埼玉県立飯能高校の同窓生とともに、「飯能チベットを知る会」を立ち上げる。
チベットを知る人は日本人の中ではまだまだ少ないと思いますので、発足しました。
音楽、映像でチベットの文化、歴史、現状問題を知っていただきたいと、短編映画がありましたので、上映会をしました。
(「風の馬」、「チベット チベット」、「チベットの風」、「ヒマラヤを越える子供達」等)
今、チベット人が抱えている問題に関しては、全然知らなかったと言う人が多くて、上映後アンケートなどをする中でそういう言葉が多かったです。
講演会では、渡辺一枝先生にお願いしてチベットの事をしゃべっていただきました。
*渡辺一枝さん 2012・10・22  2012・10・23 明日への言葉に出演 以下参照下さい。
http://asuhenokotoba.blogspot.jp/2012/10/blog-post_22.html
http://asuhenokotoba.blogspot.jp/2012/10/2.html
国内にいるチベット人は、かなり中国の抑圧政策の中で苦しい思いをしています。
2008年にチベット国内で大きな暴動があったという背景は何かという事を考えないといけない。
最近焼身自殺、140名位が焼身自殺、ほとんどが若いチベット人でお坊さん尼僧さん等。
2008年以前は毎年1000人前後の子供たちだけでヒマラヤを越えて、ネパールを通ってインドの亡命先の学校を目指して、或いはダライラマ14世に会う事を目指して、危険の中を来る訳です。

いまでも起こっています、中国政府が言っているチベット人は幸せであるかというと、答えはNOです。
なぜ彼等は焼身自殺をするのか、なぜ彼等は子供たちだけでヒマラヤを越えて、インドに脱出するのか、なぜなぜなんです。
海外にいるチベット人たちは、こういう事を発信しなければならないという役目が、我々には有ると思っています。
チベットの国が無くなってから60年になり、私たちが日本に来たのは50年になり、其過程の中で亡命したのが1世、2世になり、3世以降になると果たしてチベットの事を言うかということは別の問題になるので、チベットの問題に関して時間がたってしまうと、そういうのを失なってしまうのではないかと、唯チベット人としてのアイデンティティーは3世になっても持っているんです。

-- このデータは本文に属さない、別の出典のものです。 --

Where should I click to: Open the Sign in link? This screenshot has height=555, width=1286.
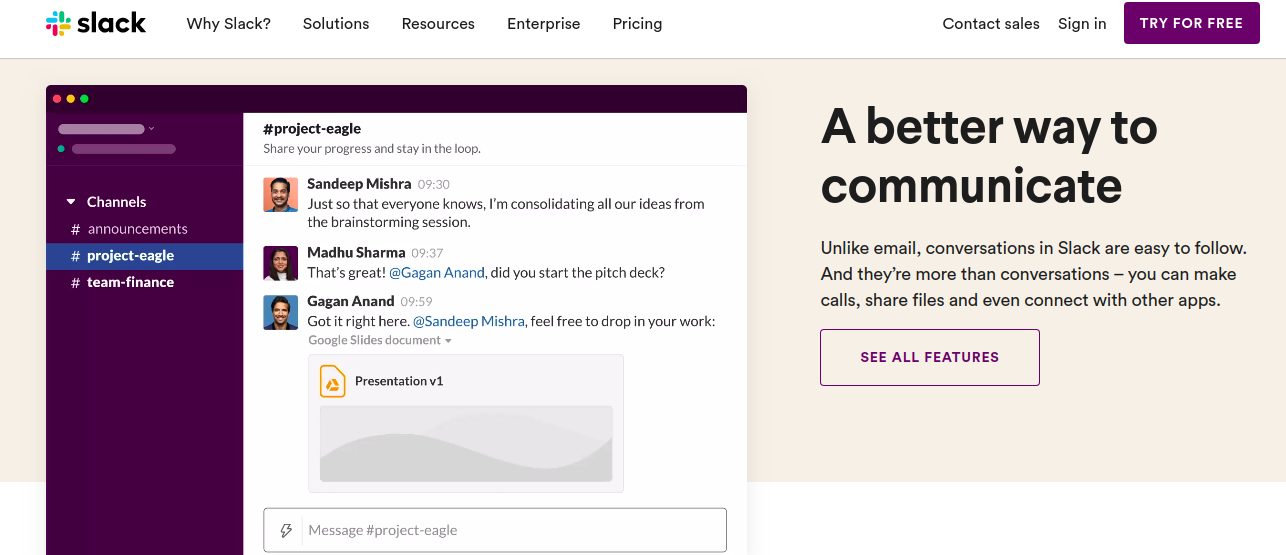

私達の状況は放浪の民だと思っているが、他の国にお世話になって自分の国は持っていなくて、その気持ちは非常にきついものがある。

チベット人は優秀な民族だと思っていて、どこかでチャンスを与えられると一生懸命やる民族だと思っています。
それぞれの国でチャンスあるものはしっかり捕まえて、しっかり勉強して、それぞれの国の人々から尊敬されるチベット人であってほしいと私は思います。
微妙な問題であありますが、いずれチベットに帰る時に、自分の国は自分でおさめる様な人材になってほしいと思います。
今はそのエネルギーを溜める時期だと思っています。
中道の道はなんぞやというと、自分のことばっかりをしないで、相手の利になるような方策はなにか、チベットの自治区があればいい、本土にいるチベット人が幸せで有れば良いと思います。

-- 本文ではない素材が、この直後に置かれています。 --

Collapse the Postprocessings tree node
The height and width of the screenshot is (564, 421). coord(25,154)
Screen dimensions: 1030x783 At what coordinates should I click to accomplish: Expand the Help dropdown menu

それが中国共産党に対してもマイナスにはならない、我々にもプラスになる、中道の精神。
チベット人側に於いて120万人以上の犠牲者があることは事実ですが、中国の国民も被害者だと思っています。
正確なチベットの歴史、現状を中国国民は知らない状況なので、チベット人と中国人同士が話しをすると必ず一つの問題のきっかけになるのではないかと思う。
中道の道は中国人の学者作家、著名人から支持されているので、そういう話が中国国内で広がってくれれば、チベットがいい時代を迎えることができるのではないかと思います。